*** SUPPLIED RECORDS Section Begins ***

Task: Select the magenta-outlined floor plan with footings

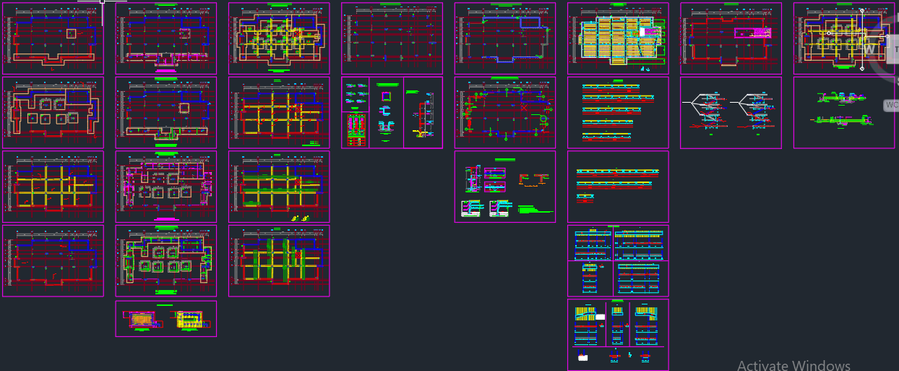Action: coord(165,186)
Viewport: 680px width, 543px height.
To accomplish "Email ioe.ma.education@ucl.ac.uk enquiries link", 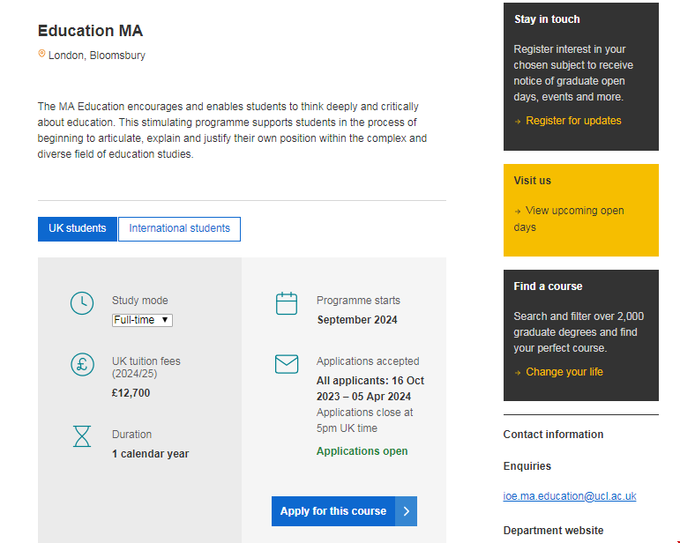I will pos(569,496).
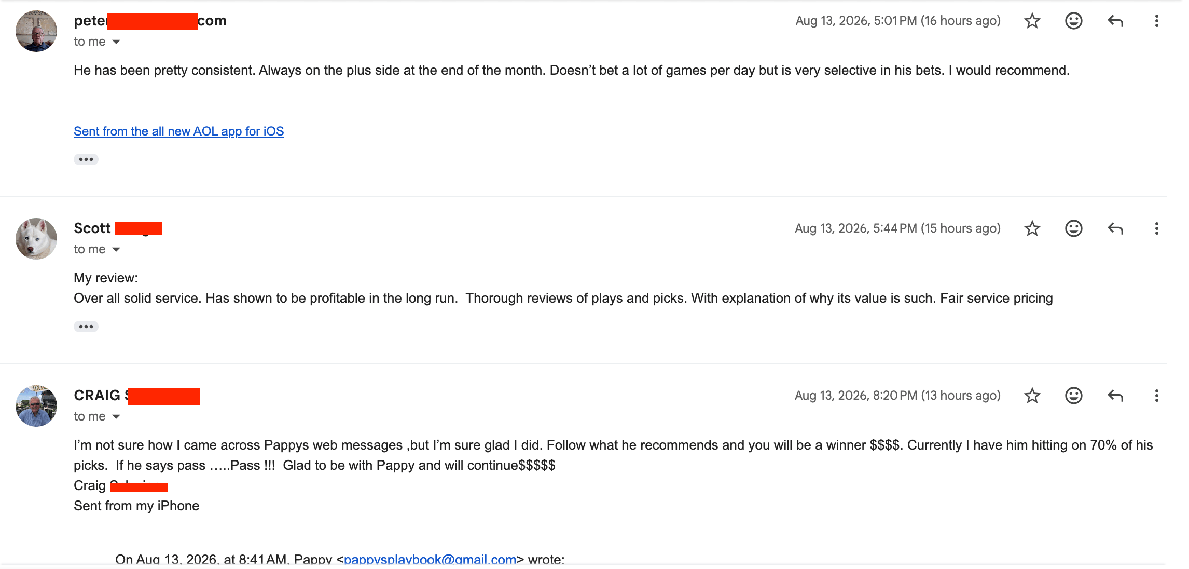Open more options menu on CRAIG's email
1189x569 pixels.
tap(1156, 396)
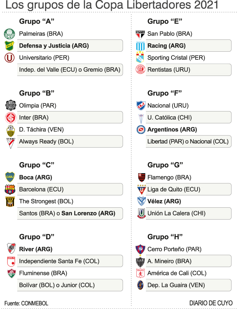
Task: Select the River Plate crest
Action: point(11,249)
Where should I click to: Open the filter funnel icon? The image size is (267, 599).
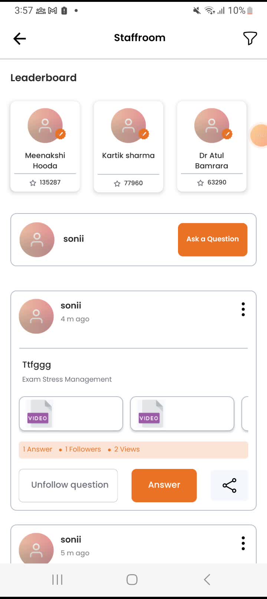click(x=250, y=38)
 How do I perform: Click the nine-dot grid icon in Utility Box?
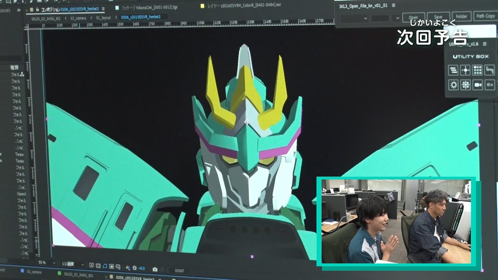pos(477,70)
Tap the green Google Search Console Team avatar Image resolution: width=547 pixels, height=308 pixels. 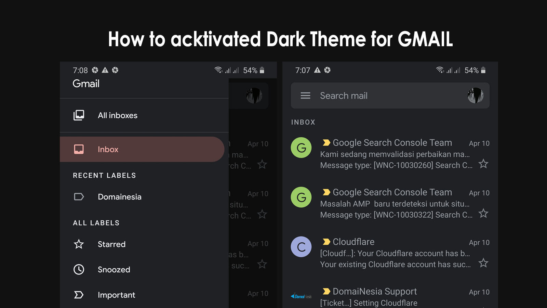301,147
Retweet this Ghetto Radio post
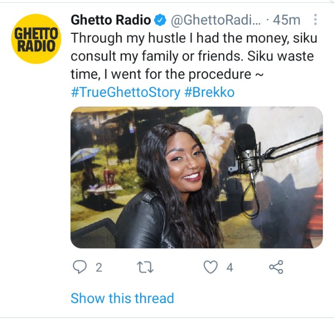 [x=145, y=267]
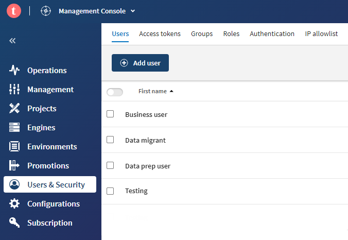
Task: Click the Subscription key icon
Action: tap(14, 223)
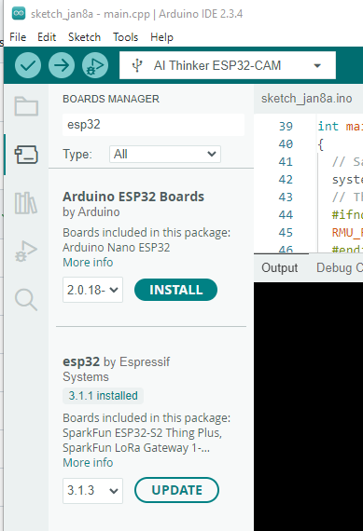Open the 2.0.18 version dropdown for Arduino ESP32 Boards
This screenshot has height=531, width=363.
[x=92, y=290]
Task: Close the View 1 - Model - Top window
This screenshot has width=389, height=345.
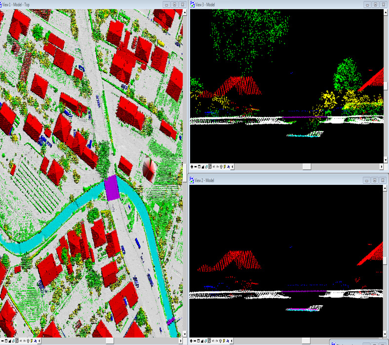Action: [183, 4]
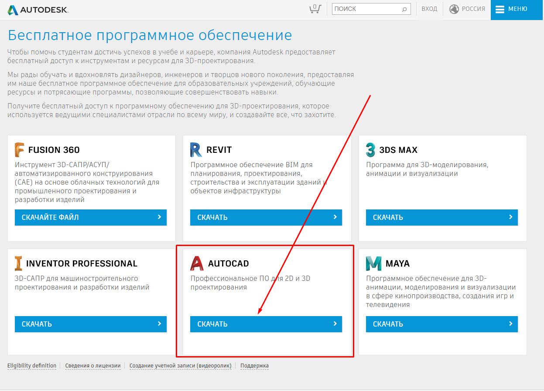Click the Fusion 360 product icon

pos(20,150)
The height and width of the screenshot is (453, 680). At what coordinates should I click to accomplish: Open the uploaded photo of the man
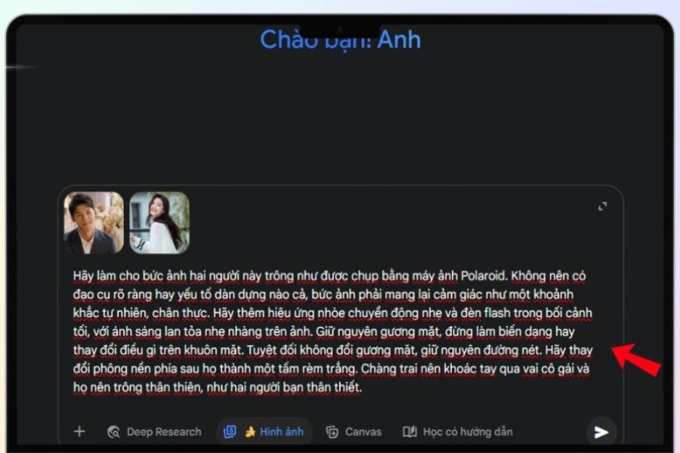click(x=94, y=223)
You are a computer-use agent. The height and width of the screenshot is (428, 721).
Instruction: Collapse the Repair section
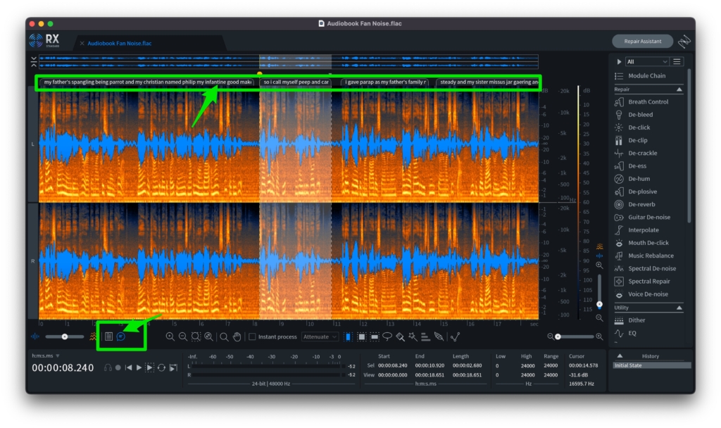point(679,89)
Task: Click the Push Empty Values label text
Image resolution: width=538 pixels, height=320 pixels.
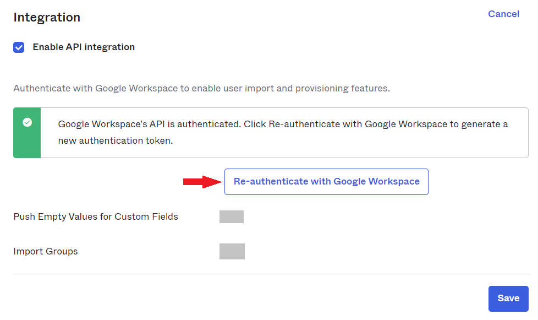Action: [x=96, y=216]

*** SUPPLIED RECORDS Section Ends ***

▸ PROBLEM TO WORK ON
Retype, without any picture, exactly the lines from the one with "You are a computer-use" through the end of the entries, inclusive.

▸ SOLUTION TO THE EXERCISE
You are a computer-use agent. The height and width of the screenshot is (428, 721).
Instruction: Collapse the Repair section
point(679,89)
Task: Click the Push Empty Values label text
Image resolution: width=538 pixels, height=320 pixels.
Action: [x=96, y=216]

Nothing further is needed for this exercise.